[What to do]: Copy the data below word for word, keeping every line in its original order.

BEGIN

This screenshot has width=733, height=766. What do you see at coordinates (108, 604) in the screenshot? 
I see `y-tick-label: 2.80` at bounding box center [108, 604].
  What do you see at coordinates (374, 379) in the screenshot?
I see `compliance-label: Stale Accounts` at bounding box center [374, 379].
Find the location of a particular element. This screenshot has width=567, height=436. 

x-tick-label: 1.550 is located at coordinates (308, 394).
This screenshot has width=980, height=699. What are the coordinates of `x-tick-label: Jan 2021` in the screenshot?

END

[Solution]:
This screenshot has width=733, height=766. What do you see at coordinates (108, 604) in the screenshot? 
I see `y-tick-label: 2.80` at bounding box center [108, 604].
  What do you see at coordinates (374, 379) in the screenshot?
I see `compliance-label: Stale Accounts` at bounding box center [374, 379].
Find the location of a particular element. This screenshot has width=567, height=436. 

x-tick-label: 1.550 is located at coordinates (308, 394).
This screenshot has width=980, height=699. What are the coordinates of `x-tick-label: Jan 2021` in the screenshot?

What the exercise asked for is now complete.